Clinical & Biomedical Research | 2014
Ana Maria Sandri; Geórgia Lopes da Silva; Sílvia Pedroso Tavares Soares; Fabiano Ramos; Luciana Ruschel de Alcântara; Larissa Lutz; Afonso Luis Barth
Introduction: Infection with vancomycin-resistant Enterococcus spp (VRE) has been a worldwide problem since mid 1980s and, in Brazil, since 1996. This study was conducted to evaluate the experience with VRE in our institution. Methods: A prospective cohort study from 2000 to 2009 was conducted at Hospital Sao Lucas da PUCRS. All hospitalized patients with VRE positive culture were included and followed from their diagnosis until they were negative for VRE or their discharge.

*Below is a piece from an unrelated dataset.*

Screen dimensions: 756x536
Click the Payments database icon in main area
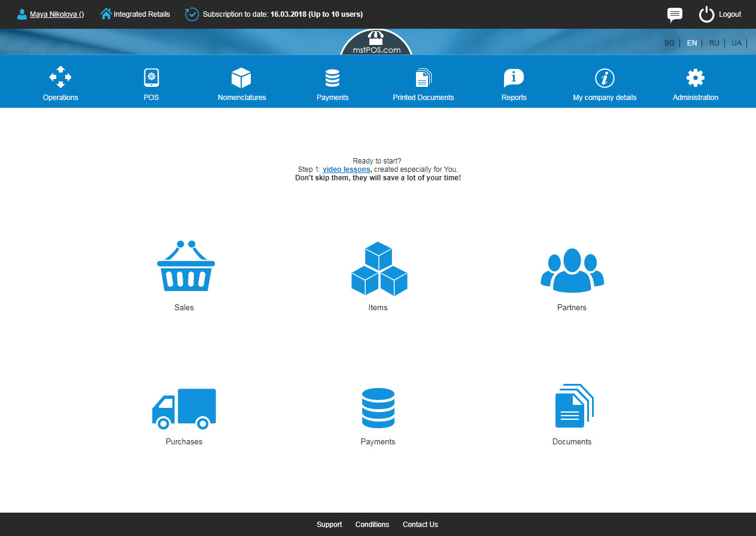point(378,408)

Only the first admission for each VRE positive patient was included. Pulsed field gel electrophoresis (PFGE) was performed to determine how VRE had spread. Results: A total of 315 cases of VRE were identified, 224 of which were isolated from rectal swabs. Vancomycin-resistant/ampicilin susceptible Enterococcus faecalis were identified in 312 isolates. PFGE was performed in 47 VRE isolates that presented an indistinguishable migratory profile. The median length of hospital stay and length of stay before VRE isolation were 46 days and 21 days, respectively; 52% of the patients were aged 60 and above. The annual distribution of the new VRE cases showed a clear decrease from 2000 to 2009. Discussion: This study shows a substantial VRE colonization (71%) with a homogenous pattern that emphasizes its transversal spread. Predominance of E. faecalis differs from the literature which largely describes a higher prevalence of vancomycin-resistant Enterococcus faecium . The follow up of VRE during 9 years in our institution highlighted the importance of continuous surveillance to prevent outbreaks in our hospital.